Still, these sorts of cases - a handful more are pending - are pretty rare, so are teachers in FE just better behaved?

The IfL was set up three years ago to make sure that FE had the same kind of professional body as other industries. Ms Fazaeli says the code was a voluntary measure following guidance from the IfL's regulatory and corporate legal advisers.

She adds that only a handful of cases make it through to full disciplinary proceedings because many are deemed issues for the colleges themselves to deal with. "IfL's code does not address issue of competence in teaching as these are best dealt with at a local level by the employer," she says.

Emma Mason is the senior employment adviser for the Association of Colleges (AoC) and says that the IfL only tends to get involved when a teacher's professionalism is called into question. "This will usually be a more severe case, but a lot are dealt between the college, as the employer, and the individual," she says.

The AoC runs an HR advice service for colleges to access and Ms Mason admits it is well-used. "It is a popular service and we provide advice on issues such as grievances and disciplinary matters," she says.

At the end of last year the association signed a joint agreement with seven unions, including the University and College Union (UCU) and the ATL, on guidance on disciplinary procedures in FE colleges.

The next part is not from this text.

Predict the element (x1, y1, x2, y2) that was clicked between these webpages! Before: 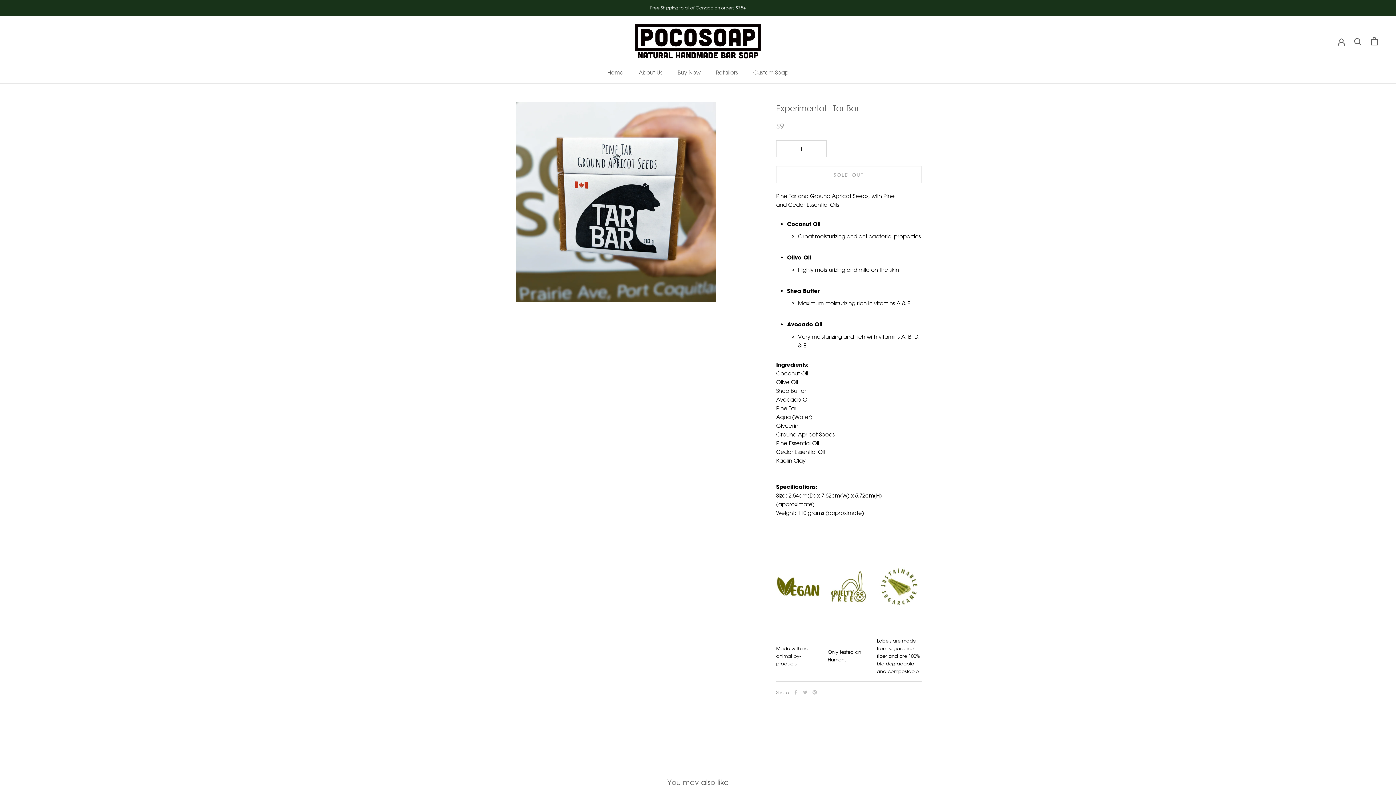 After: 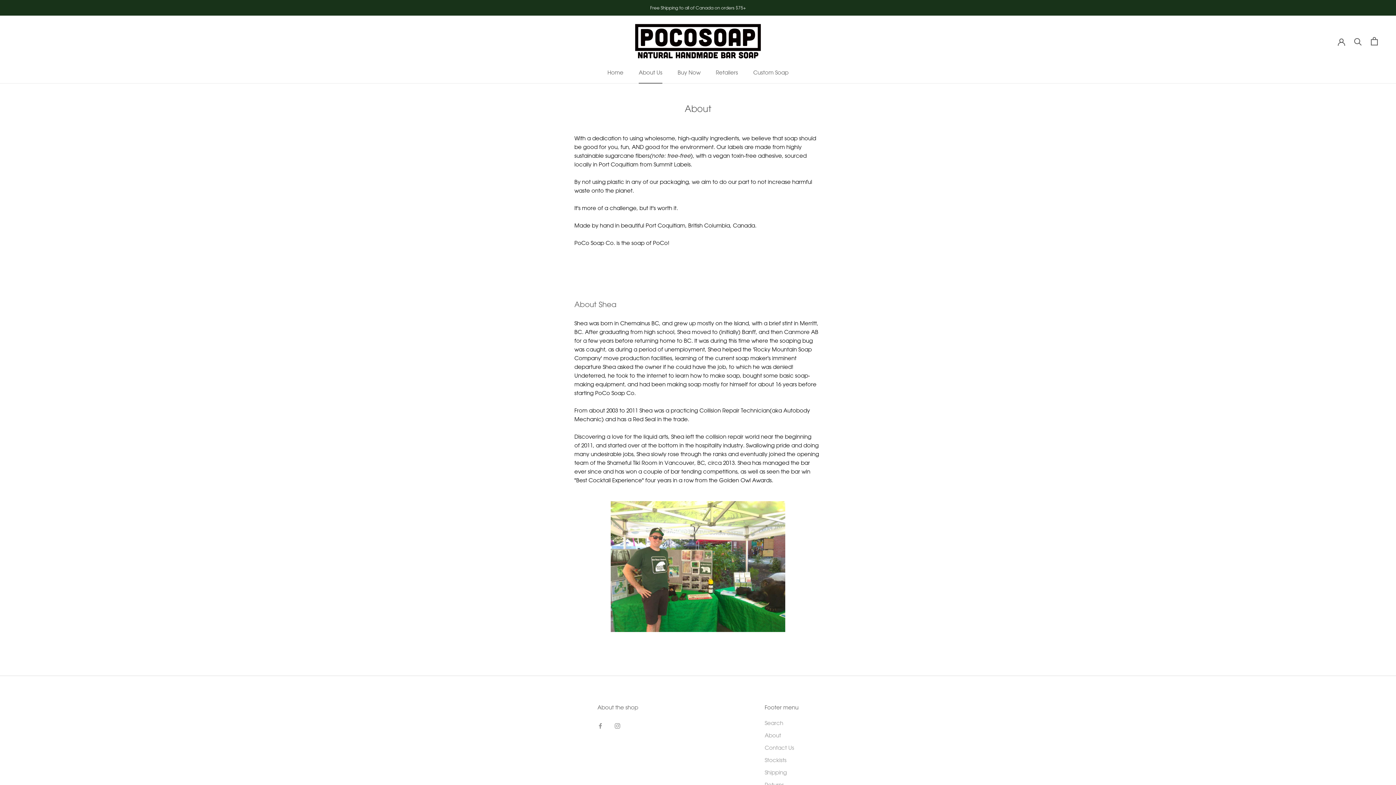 Action: bbox: (638, 69, 662, 76) label: About Us
About UsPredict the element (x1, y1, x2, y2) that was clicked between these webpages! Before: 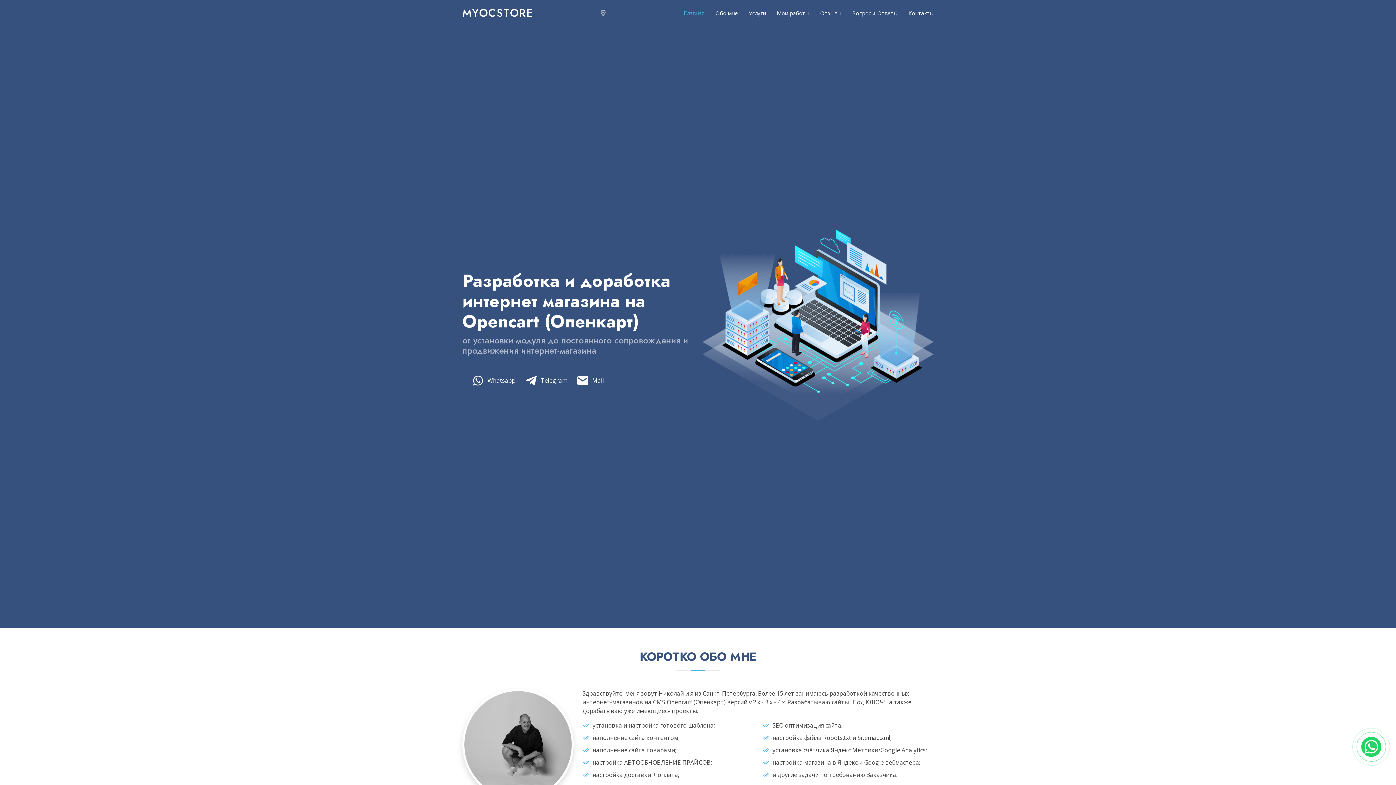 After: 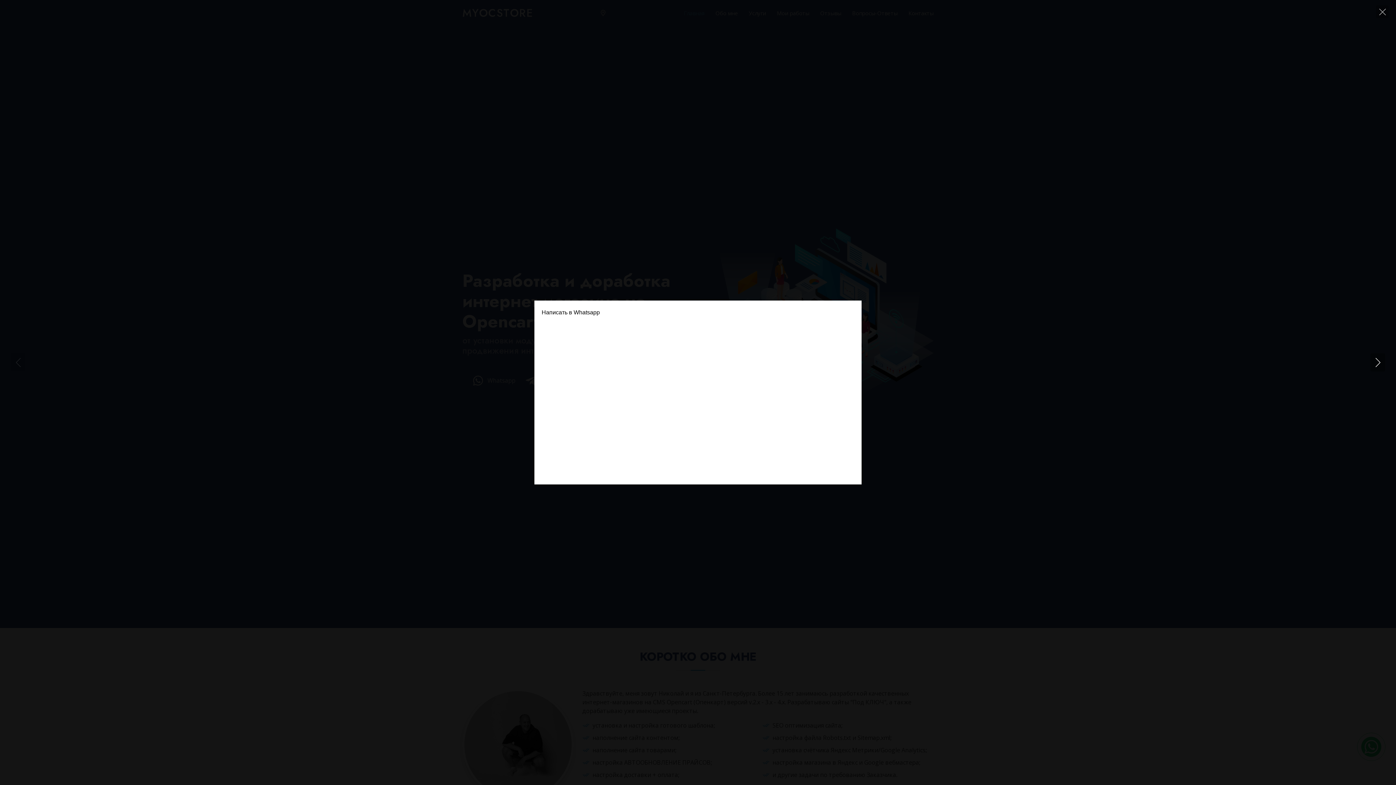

Running across 17 pages, the agreement covers the procedures for disciplinary action and sets out a number of examples of offences "which are normally regarded as grounds for summary dismissal" - the sort of serious cases where the IfL gets involved.

These include accessing internet sites containing pornographic, offensive or obscene material, as well as violent, dangerous or intimidatory conduct.

Barry Lovejoy, the UCU's head of FE, says he sees a "handful" of gross misconduct cases every year and that, at the moment, the nine-month-old joint agreement is holding up well. "The remit for the IfL is much more centred on promotion of the requirement to undertake training and personal development," he says. "The main emphasis is the promotion of standards rather than dealing with disciplinary cases."

Perhaps lecturers are simply less likely to run into the problems that their counterparts in schools come up against. There is no statistical evidence to say that FE lecturers are better behaved than those teaching in primary and secondary schools, but some concede that perhaps their experience is invaluable when dealing with difficult situations.

"FE lecturers tend to be a bit older and more experienced," says Mr Lovejoy. "Teachers tend to deal with a much younger age group." This is partly true, but FE can start at 14. Ms Fazaeli points out: "FE teachers and trainers are in a respected position of trust, including with young learners aged 14-19 and vulnerable adults."

Shane Chowen, vice-president for FE at the National Union of Students, says it has never come across a case of a student complaining about the behaviour of their teacher or trainer. "We encourage students to be proactive," he says. "Things such as class reps help students work with their teacher to improve their experience."

The unions seem pleased with the way their members are being treated. Mr Lovejoy says the process is working and that it doesn't need to involve the IfL. "We're reasonably happy with the way it is going," he says. "Most disciplinary cases are done through the college and don't really need to be farmed out." If this happens, he thinks things will get a lot more complicated. "With the GTC, we have an enormous input from lawyers."


IfL sanctions

There are four sanctions that can be applied under the IfL's code of professional practice:

- reprimands

- conditional registration orders

- suspension orders

- expulsion orders


Who decides?

A total of 51 cases were opened in 200910, with 20 of these closed before they reached the professional practice committee.

Three were dealt with by the committee, while the remainder are still being processed. The committee said that since the code was introduced, over 100 allegations have been made to the IfL about potential breaches.

Panel members who hear cases are appointed from a pool of members and lay people.

Decisions about whether and which sanctions should be applied are taken by the disciplinary panels, who sit with independent legal advisers.